A reverse dependence of disequilibrium level and natural uranium concentration in waters may be noticed in Fig. 2. The radioactive disequilibrium or the 234U activity excess in regard to238U activity level is more expressed for waters with lower natural uranium content. For spring water SW8 uranium activity ratio 234U/238 was slightly below 1 that confirms our previous findings on radioactive disequilibrium case in the 238U radioactive series [33]. Isotopic ratios determined from radium and thorium isotopic concentrations were 38.5 for 226Ra/230Th ratio, 12.4 for 228Ra/228Th ratio and 54.3 for 228Th/232Th ratio. Radium excess in regard to expected values from parent isotopes 232Th and 230Th is the evidence of disequilibrium in both 238U and 232Th natural radioactive series. It may be attributed to the different solubility of thorium and radium and a partly upward diffusion from the surrounding sediments [4]. Due to a significant disequilibrium in 238U series, relatively high 226Ra concentration obtained was not the indication of high uranium content in SW8.

Conclusions

Result of this study has shown that, based on the natural uranium content, waters may be grouped according to the water type rather than to their geological origin. Tap waters and well waters have considerably higher uranium content in the range (0.83–3.06) and (1.06–2.23) µg L−1 respectively, comparing to values in interval (0.06–0.33) µg L−1 for spring waters of various geological areas.

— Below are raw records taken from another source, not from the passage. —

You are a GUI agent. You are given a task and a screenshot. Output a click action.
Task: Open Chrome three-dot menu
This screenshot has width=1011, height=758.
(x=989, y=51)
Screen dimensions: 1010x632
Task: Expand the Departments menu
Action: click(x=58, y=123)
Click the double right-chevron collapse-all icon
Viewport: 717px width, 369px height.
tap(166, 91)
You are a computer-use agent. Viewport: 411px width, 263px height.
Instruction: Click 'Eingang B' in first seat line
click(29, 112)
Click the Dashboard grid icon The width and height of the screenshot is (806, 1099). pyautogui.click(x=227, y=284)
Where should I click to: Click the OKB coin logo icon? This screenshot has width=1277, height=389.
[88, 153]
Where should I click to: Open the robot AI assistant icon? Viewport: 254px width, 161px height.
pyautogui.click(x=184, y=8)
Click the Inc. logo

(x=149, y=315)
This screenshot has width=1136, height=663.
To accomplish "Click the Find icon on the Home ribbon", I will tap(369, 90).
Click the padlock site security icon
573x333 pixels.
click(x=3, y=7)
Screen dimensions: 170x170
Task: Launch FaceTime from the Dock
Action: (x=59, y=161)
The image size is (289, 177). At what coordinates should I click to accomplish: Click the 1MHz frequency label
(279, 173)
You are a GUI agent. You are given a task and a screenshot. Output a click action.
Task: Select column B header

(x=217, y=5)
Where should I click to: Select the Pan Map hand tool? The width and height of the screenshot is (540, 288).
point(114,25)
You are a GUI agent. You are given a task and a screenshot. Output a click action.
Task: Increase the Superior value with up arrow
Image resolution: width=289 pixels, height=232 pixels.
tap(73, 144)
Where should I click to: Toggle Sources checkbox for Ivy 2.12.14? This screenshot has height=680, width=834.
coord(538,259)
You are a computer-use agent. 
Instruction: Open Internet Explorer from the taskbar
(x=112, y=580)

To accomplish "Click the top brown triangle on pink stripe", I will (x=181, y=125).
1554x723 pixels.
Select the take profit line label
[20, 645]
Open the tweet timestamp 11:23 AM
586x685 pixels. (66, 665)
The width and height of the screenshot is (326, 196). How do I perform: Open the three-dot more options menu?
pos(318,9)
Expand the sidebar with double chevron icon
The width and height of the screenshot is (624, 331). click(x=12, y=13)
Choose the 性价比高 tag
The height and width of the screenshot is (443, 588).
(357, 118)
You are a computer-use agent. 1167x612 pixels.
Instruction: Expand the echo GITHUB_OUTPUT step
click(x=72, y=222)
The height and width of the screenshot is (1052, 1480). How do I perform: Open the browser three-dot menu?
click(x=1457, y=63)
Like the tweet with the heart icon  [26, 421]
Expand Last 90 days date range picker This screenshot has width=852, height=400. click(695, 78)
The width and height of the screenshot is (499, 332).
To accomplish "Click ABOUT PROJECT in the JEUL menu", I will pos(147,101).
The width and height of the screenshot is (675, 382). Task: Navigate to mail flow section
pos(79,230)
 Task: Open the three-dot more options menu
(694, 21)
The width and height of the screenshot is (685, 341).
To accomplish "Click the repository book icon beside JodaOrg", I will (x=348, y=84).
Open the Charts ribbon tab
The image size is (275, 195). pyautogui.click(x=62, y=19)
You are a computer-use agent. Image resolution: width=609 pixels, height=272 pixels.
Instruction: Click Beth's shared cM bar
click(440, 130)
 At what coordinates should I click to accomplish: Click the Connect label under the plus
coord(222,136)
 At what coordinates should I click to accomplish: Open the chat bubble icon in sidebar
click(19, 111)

The radioactive disequilibrium in both natural radioactive series (238U and 232Th), was observed in analyzed water samples. It was shown that radioactive disequilibrium or the 234U activity excess in regard to 238U activity concentration was more expressed for waters with lower natural uranium content. In general, local geochemical environment and change of properties such as solubility, adsorption and diffusion coefficients, the processes at the phase edges and transport medium properties are decisive for radioactive series disequilibrium. As a result, it may be more or less disturbed in underground, spring, mineral, well, tap, bottled and running waters regardless their geo-tectonic origin.